The trial on the Trump University is scheduled on Nov. 28.
According to CBC, Trump’s team has petitioned the court to disregard any statements made by or about the incoming president during the campaign period. The request covers Trump’s tweets, a video of him making sexually predatory comments about women, his tax history, revelations about his private charitable foundation, and public criticisms about the judge in the case.
— Reuters Top News (@Reuters) November 10, 2016
Lawyer Daniel Petrocelli said any information that surfaced during the election period would not be relevant to the case, but will only serve to influence the jury’s opinion of Trump. The lawyer added that allowing these in court “carries an immediate and irreparable danger of extreme and irremediable prejudice to defendants, confusion of issues and waste of time.”
Previously, the lawyer said that Trump plans to be actively involved in the case, as well as testify if the time comes. That was in May, however, and the decision may change now that he’s going to be the president of the United States.
The case against Trump University stems from a complaint filed by a group of students who signed up and subsequently spent tens of thousands of dollars on additional programs.
The students claimed that Trump University defrauded them by “taking advantage of these troubled economic times to prey on consumers’ financial fears for its own financial gain.”
The complainants alleged that what the Trump University has been peddling was no different from “infomercials” because of its “non-accredited products.” They claimed that the university made money by luring customers in using the “reputation of its founder and Chairman, billionaire land mogul Donald J Trump.”

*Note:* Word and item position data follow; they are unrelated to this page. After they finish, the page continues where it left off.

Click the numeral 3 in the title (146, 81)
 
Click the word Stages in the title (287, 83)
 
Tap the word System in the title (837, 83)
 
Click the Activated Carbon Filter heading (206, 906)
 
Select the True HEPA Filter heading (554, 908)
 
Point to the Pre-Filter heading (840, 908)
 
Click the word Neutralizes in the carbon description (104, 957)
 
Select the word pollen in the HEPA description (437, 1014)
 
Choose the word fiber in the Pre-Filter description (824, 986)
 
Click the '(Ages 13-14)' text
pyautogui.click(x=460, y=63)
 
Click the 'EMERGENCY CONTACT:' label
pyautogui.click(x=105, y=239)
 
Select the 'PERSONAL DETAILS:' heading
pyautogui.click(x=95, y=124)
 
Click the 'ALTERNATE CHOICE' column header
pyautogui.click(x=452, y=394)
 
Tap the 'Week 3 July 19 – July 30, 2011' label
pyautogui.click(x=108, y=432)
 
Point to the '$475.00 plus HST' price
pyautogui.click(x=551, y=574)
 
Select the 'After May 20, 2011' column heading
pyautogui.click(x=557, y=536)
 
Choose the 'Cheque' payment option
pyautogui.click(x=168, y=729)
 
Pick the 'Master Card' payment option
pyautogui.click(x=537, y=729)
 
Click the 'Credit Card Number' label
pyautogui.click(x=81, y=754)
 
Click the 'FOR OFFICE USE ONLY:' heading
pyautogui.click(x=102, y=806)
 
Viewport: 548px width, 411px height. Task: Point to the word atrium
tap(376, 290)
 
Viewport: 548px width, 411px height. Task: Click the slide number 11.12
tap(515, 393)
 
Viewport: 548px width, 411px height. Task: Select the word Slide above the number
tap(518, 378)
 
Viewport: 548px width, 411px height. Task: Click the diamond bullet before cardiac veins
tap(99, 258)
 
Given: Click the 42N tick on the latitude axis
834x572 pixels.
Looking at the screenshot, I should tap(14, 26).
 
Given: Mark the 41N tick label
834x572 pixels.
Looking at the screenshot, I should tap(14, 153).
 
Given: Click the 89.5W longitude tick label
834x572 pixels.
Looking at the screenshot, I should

And just like infomercials, Trump promised more than what he intended to fulfill. For instance, the class-action lawsuit claimed that the students were promised an extensive, year-long education and mentorship on real-estate.
What they were taught, however, was a program that lasted for three days, and the lessons were “designed to confuse” students and persuade them to purchase additional seminars.
Meanwhile, Trump reportedly seeks to postpone the trial at least until the inauguration in January 2017.
During the pre-trial on Thursday, Nov. 10, Petrocelli petitioned the court to delay the Nov. 28 trial to three months from now.
“In view of Mr. Trump’s election as President of the United States, your honor,” Petrocelli told the judge when prompted for a reason for the request.
Trump’s lawyer also questioned whether the President-elect would actually be available to testify in court since there has never been a sitting US president who testified in a trial as a defendant. But the billionaire has not ruled out making his testimony through a video recording.
“His obligations right now are just monumental,” Petrocelli told the magistrate.
“Now he’s going to have to take into account whether that’s the best use of his time, and he has to weigh his desire to be here against the needs of the country right now.”
Judge Curiel, meanwhile, suggested that Trump should settle out of court with the plaintiffs, probably to insulate the presidency from embarrassment. Petrocelli said he was open to it, adding that another federal judge, Jeffrey Miller, could help set up the meeting.